Gum Disease Could Be Linked to Colorectal Cancer

Scientists have identified a specific gum disease-related bacteria in the mouth that may boost colorectal cancer tumor growth.

With rates of colorectal cancer increasing, especially among young people, the need to understand risk factors for the disease and identify new and effective prevention and treatment strategies is critical.

While commonly known risk factors for colon cancer include obesity, type 2 diabetes, an unhealthy diet, and smoking, a recent NIH-funded study may have found an unlikely risk factor for the disease that originates in the mouth's microbiome.

The study, published in Nature, revealed that a specific type of bacteria found in people with gum disease is also found in certain colorectal cancer tumors. The bacteria Fusobacterium nucleatum (F. nucleatum) is rarely seen in people with healthy gastrointestinal tracts.

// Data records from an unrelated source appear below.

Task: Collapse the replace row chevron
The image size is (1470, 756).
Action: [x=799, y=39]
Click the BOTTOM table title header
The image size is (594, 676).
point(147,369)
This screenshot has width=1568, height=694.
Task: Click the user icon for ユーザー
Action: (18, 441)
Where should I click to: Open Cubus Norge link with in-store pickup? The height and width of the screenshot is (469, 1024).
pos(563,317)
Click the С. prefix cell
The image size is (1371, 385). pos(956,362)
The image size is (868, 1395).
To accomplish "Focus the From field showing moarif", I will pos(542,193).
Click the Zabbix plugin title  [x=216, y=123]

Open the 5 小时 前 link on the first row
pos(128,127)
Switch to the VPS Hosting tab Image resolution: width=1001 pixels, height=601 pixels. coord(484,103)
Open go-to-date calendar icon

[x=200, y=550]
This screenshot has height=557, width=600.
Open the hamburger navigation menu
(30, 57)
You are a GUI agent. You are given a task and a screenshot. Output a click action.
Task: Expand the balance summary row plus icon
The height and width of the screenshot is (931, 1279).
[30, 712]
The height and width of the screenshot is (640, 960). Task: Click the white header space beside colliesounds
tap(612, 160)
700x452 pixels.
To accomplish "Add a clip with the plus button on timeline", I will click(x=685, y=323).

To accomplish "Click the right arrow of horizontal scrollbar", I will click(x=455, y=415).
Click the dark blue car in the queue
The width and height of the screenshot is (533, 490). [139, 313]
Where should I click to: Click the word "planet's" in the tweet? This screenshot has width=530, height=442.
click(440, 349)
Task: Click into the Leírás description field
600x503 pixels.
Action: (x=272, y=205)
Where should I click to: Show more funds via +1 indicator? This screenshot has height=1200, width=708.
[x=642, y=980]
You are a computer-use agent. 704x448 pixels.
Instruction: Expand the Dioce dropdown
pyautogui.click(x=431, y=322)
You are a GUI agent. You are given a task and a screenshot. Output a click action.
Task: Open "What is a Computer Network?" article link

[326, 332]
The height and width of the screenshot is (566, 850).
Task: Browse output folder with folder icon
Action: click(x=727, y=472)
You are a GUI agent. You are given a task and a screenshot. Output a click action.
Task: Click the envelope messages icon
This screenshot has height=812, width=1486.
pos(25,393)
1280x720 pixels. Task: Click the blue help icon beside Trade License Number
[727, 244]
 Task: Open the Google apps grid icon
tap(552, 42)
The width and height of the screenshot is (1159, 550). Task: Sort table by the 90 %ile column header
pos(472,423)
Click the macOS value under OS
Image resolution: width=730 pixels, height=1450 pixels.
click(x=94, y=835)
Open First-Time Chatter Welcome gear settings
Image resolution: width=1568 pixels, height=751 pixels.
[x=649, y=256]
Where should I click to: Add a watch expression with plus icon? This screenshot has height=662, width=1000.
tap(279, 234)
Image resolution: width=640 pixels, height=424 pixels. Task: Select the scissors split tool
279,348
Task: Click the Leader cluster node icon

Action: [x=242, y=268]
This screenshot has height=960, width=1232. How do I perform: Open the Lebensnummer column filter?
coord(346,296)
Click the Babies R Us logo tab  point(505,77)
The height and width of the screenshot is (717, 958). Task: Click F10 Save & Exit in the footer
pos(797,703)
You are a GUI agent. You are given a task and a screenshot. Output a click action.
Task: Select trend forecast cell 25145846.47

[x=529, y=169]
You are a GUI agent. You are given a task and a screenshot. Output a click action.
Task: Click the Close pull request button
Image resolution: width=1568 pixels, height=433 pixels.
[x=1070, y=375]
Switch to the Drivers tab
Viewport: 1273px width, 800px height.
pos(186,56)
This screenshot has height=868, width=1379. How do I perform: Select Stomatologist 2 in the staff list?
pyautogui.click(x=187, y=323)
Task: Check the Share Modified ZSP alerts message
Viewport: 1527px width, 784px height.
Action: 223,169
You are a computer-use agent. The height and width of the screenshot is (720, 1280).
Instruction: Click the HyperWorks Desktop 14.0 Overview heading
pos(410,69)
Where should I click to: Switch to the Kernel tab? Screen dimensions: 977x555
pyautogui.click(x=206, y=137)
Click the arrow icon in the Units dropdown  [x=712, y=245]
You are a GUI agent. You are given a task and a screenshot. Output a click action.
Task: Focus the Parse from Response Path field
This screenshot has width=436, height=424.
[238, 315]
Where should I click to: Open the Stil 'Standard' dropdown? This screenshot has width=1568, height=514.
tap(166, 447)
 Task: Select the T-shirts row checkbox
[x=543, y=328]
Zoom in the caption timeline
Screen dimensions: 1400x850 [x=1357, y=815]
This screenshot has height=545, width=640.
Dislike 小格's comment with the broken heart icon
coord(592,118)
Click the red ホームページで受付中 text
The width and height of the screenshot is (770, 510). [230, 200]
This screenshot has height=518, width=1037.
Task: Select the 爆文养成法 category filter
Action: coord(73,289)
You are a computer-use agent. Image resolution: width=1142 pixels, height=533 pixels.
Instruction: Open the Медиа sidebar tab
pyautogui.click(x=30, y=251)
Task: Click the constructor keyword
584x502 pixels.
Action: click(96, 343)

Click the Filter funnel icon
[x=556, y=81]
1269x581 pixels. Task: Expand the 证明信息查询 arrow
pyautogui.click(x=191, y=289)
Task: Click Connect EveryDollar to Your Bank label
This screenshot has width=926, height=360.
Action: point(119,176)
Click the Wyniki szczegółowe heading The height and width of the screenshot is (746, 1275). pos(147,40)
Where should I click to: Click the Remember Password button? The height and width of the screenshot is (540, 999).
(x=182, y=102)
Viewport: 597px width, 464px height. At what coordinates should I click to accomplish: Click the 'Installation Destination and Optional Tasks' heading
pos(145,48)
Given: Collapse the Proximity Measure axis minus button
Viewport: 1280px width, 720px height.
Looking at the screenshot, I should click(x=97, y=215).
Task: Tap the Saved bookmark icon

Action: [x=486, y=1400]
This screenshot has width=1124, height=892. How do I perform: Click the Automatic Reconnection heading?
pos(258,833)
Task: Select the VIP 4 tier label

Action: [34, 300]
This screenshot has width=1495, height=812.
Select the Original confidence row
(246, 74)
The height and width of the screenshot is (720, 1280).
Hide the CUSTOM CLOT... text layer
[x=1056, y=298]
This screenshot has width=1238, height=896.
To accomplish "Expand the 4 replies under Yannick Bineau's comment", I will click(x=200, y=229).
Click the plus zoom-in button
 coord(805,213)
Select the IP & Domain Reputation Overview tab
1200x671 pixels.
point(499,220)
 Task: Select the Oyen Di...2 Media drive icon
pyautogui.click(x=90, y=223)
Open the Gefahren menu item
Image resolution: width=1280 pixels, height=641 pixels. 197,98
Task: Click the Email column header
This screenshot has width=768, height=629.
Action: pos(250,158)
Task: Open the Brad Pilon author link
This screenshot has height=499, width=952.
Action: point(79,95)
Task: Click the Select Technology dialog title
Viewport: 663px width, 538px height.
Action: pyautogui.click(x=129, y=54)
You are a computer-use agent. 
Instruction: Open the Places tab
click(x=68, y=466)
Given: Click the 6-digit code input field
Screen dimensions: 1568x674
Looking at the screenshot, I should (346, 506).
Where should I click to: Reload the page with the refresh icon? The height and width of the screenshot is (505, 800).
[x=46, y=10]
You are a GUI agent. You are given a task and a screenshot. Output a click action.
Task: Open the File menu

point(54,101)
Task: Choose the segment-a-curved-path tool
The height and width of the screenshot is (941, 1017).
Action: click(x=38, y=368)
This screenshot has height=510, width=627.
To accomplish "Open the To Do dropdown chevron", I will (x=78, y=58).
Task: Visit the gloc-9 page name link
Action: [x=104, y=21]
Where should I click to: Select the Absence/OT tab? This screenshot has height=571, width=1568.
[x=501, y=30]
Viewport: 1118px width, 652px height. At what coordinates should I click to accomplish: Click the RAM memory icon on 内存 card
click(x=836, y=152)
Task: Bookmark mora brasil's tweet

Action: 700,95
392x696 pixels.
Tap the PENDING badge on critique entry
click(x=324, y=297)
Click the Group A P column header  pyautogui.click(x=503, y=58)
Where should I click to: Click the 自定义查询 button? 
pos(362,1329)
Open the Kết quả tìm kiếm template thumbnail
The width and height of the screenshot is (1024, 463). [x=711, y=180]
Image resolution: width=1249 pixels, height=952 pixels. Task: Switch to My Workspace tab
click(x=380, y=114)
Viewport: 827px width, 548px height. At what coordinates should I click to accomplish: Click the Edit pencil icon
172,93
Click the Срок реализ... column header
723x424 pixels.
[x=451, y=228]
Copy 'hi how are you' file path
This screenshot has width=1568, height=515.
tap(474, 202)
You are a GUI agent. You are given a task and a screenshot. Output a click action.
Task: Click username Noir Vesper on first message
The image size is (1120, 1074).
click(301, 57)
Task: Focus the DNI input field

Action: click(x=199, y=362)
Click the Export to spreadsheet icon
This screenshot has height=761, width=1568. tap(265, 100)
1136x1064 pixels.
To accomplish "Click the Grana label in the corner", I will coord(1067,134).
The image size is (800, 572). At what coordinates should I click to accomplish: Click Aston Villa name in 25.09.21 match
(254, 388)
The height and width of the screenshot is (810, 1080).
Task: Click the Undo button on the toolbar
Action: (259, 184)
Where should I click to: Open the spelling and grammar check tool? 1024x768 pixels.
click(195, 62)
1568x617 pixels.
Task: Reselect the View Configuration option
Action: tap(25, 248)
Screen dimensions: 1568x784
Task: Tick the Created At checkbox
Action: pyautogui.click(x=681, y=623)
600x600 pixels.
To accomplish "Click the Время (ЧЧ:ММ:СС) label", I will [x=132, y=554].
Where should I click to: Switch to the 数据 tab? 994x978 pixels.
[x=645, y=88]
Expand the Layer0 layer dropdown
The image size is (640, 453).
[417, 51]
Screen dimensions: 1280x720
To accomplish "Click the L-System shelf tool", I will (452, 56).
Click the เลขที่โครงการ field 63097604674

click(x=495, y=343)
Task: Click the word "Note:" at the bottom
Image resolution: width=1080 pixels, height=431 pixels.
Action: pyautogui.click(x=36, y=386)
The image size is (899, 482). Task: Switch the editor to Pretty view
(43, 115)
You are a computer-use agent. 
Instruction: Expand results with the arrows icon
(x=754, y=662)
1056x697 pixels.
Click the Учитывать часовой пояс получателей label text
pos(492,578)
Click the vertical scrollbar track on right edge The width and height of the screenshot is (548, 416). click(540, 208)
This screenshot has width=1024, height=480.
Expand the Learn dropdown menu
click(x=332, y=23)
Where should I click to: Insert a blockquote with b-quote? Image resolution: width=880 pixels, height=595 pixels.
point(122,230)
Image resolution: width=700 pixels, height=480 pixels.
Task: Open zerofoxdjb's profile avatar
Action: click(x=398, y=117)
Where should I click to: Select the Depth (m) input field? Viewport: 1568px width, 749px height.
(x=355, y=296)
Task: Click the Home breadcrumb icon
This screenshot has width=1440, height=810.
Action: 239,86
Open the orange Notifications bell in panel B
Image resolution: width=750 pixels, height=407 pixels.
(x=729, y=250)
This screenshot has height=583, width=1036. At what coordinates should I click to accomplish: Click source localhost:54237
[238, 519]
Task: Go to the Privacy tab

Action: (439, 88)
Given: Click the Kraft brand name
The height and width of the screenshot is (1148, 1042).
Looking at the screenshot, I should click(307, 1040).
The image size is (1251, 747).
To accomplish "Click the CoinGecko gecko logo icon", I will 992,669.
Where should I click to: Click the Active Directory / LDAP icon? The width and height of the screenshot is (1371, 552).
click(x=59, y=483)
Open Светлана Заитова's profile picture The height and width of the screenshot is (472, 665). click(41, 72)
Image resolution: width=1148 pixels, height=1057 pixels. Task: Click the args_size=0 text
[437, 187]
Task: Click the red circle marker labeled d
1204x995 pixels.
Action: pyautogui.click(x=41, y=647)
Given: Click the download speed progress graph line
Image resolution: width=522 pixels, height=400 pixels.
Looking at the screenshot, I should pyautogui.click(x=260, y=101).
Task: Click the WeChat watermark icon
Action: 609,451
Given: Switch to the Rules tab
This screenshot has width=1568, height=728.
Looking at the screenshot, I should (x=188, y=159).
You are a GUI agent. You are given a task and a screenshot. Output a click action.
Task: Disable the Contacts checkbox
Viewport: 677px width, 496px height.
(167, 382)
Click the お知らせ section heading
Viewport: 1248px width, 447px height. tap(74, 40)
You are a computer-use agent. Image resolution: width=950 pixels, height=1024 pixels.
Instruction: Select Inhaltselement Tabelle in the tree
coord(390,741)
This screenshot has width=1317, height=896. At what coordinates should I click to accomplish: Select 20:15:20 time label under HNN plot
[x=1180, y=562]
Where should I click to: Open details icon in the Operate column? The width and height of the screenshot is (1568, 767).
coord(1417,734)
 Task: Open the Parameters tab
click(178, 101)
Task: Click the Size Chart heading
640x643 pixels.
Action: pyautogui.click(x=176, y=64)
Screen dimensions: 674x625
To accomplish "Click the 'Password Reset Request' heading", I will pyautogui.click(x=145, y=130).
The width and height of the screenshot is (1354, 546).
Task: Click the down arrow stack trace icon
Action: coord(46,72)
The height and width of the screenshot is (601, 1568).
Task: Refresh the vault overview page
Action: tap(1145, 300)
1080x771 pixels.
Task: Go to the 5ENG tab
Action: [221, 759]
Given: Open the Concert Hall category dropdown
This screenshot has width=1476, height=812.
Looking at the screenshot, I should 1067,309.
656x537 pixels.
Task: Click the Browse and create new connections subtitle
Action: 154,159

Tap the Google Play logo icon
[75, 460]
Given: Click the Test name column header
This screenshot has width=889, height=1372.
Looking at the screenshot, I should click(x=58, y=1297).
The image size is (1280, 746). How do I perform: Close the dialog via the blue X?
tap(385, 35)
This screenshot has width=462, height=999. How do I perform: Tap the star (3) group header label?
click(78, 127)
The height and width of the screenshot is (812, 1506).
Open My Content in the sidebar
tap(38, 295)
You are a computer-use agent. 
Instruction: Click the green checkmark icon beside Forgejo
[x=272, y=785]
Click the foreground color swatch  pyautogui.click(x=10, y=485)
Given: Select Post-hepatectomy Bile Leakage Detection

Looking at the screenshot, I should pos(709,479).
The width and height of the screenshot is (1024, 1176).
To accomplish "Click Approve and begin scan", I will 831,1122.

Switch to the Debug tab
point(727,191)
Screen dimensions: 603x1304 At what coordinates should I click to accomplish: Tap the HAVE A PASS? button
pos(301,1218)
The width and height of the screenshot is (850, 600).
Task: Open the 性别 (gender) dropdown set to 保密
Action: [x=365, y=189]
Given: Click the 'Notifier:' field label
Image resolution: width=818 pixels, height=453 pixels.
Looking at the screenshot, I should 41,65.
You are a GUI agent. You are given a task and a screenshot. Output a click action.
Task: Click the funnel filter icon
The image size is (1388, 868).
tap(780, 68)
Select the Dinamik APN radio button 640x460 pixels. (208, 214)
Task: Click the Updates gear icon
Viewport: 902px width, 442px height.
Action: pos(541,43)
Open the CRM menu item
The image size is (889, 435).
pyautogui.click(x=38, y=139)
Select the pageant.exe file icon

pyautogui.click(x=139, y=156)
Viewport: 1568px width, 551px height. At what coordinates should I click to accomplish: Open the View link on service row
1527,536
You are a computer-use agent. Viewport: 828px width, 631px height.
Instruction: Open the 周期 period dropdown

However, it's unclear how this particular periodontal disease-related bacteria could impact the development of colon cancer.

To investigate further, the researchers analyzed the genes of 80 F. nucleatum strains from the mouths of cancer-free individuals and 55 strains from tumors of people with colorectal cancer.

They discovered that a specific strain of F. nucleatum, called Fna, was found more often in colorectal cancer tumors. After looking more closely, the scientists identified two types of Fna. However, only one type, Fna C2, was linked to colon cancer.

In further experiments on mice, the team found that infecting the rodents with Fna C2 caused them to develop more cancer tumors. In addition, a microbiome analysis of cancer tissue from 116 individuals with colorectal cancer showed higher numbers of Fna C2.

Moreover, Fna C2 could survive longer in highly acidic conditions that mimic the gut environment. The scientists say this could explain how Fna C2 makes its way from the mouth to the colon unscathed.

Though more research is needed, the study's authors suggest that the findings could lead to treatments targeting this gum disease-related bacteria or the development of screening tests that identify if a person harbors Fna C2.